摘要： 复杂路况下的大雾、强光或无视觉线索使得车道线检测的可用信息十分有限，导致车道线的检测精度不高。针对该问题，在一种基于分割+分类的检测模型上提出一种新的车道线检测方法DrfLane（DCNV3+RT-DETR+FocalDiceLoss Lane）。在残差网络的特征提取模块中引入动态卷积，使网络能够根据不同特征动态调整卷积核的形状，增强模型在不同场景下的适应能力。在此基础上对残差网络的输出特征进行多尺度特征融合，使得模型能够同时捕捉到更多局部细节和全局结构，以提升模型对不同尺度车道线的感知能力，从而提高预测精度。此外，针对传统方法在检测过程中未能考虑到车道线的细长结构进而导致正负样本不均衡，通过建立FocalDiceLoss解决样本类别不平衡和难易样本问题。将该方法与目前先进的车道线检测算法在大型复杂路况数据集CULane上进行了实验对比，结果表明该方法在检测精度方面比其他优秀方法均有提升，验证了所提方法对车道线检测的准确性和有效性。

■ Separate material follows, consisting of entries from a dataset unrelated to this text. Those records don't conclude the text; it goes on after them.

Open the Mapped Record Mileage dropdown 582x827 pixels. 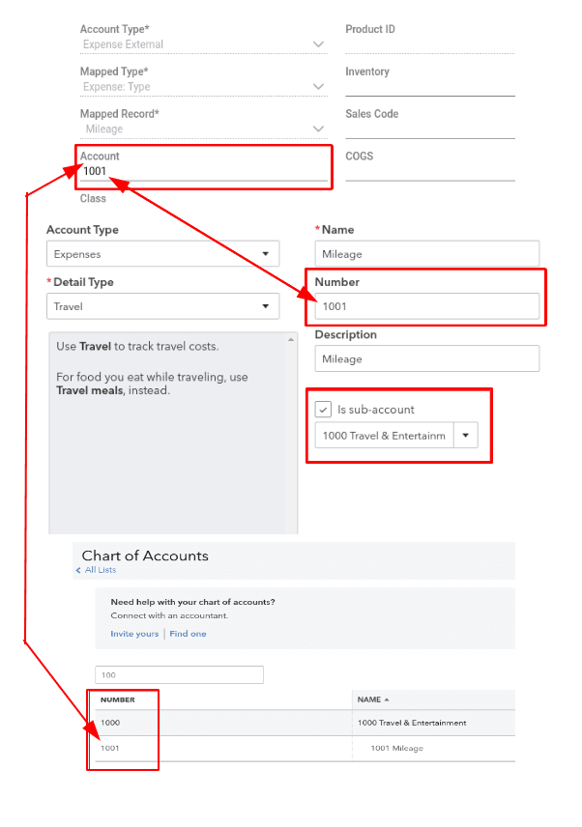(319, 128)
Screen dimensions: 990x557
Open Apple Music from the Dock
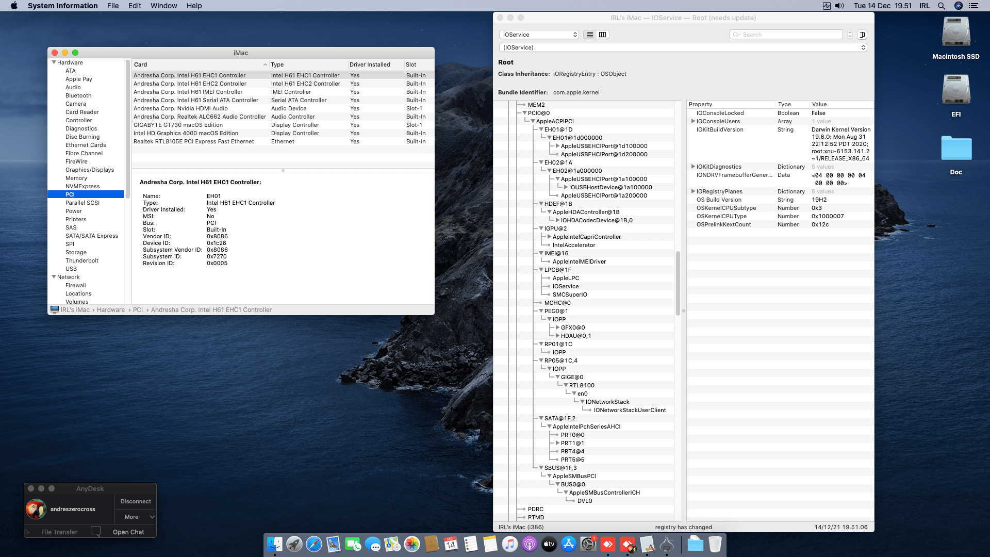(x=509, y=544)
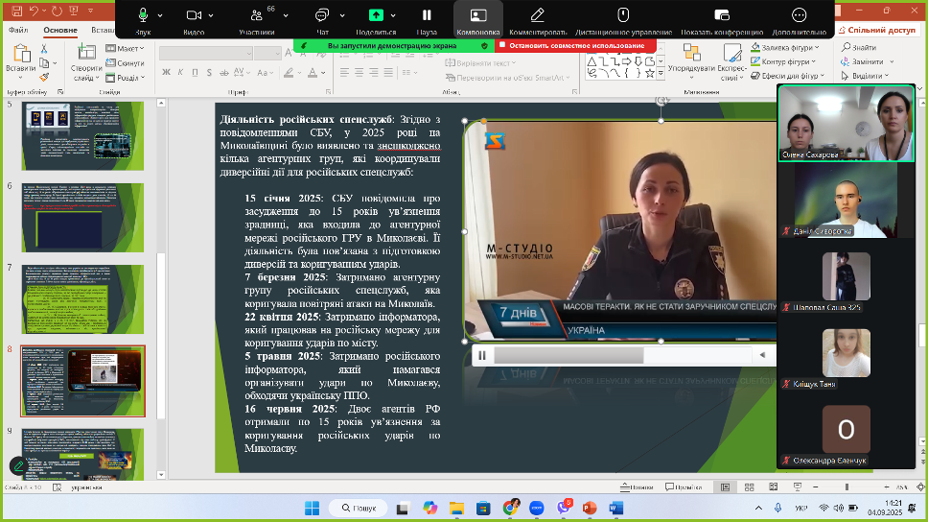The image size is (928, 522).
Task: Expand video options arrow in Zoom
Action: point(211,15)
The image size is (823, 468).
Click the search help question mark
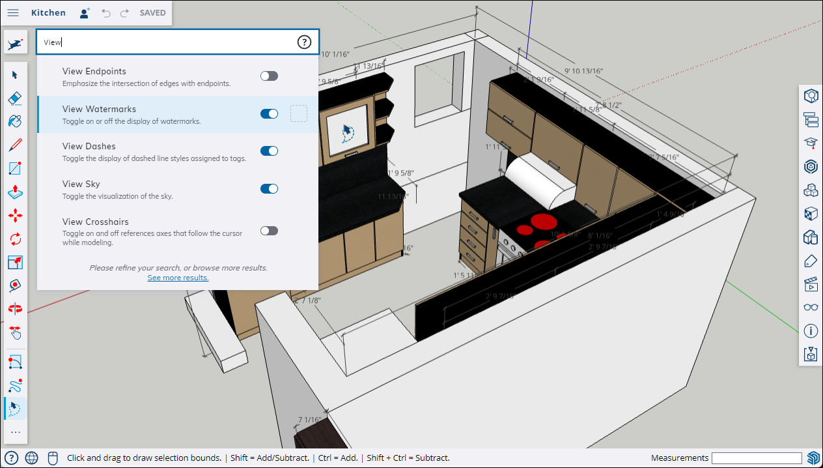304,42
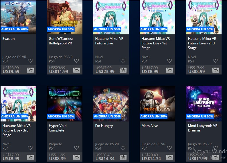This screenshot has height=163, width=227.
Task: Toggle wishlist heart for Hyper Void Complete
Action: (x=77, y=148)
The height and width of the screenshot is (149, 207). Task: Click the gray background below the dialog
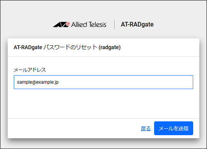tap(104, 144)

关键词: 车道线检测, 动态卷积, 多尺度融合, 结构损失, 锚点

Abstract: Fog, glare or no visual cues in complex road conditions make the available information for lane line detection very limited, resulting in poor lane line detection accuracy. To address this problem, this paper proposes a new lane line detection method DrfLane (DCNV3+RT-DETR+FocalDiceLoss Lane) on a segmentation+classification based detection model. Dynamic convolution is introduced into the feature extraction module of the residual network, so that the network can dynamically adjust the shape of the convolution kernel according to different features, and enhance the model’s adaptability in different scenes. On this basis, multi-scale feature fusion is performed on the output features of the residual network, which enables the model to capture more local details and global structures at the same time, in order to enhance the model’s ability to perceive lane lines at different scales, and thus improve the prediction accuracy. In addition, to address the problem that traditional methods fail to consider the elongated structure of lane lines during the detection process and thus lead to the imbalance of positive and negative samples, the problem of sample category imbalance and difficult and easy samples is solved by establishing the FocalDiceLoss. The experimental comparison between the pproposed method and the current advanced lane line detection algorithms is carried out on a large and complex road condition dataset CULane, and the results show that the proposed method has improved the detection accuracy than other excellent methods, which verifies the accuracy and effectiveness of the proposed method for lane line detection.

Key words: lane line detection, dynamic convolution, multiscale fusion, structural loss, anchor points

李超, 唐雅琪, 彭琴. 复杂路况下的车道线高精度检测方法[J]. 计算机工程与应用, 2025, 61(15): 269-277.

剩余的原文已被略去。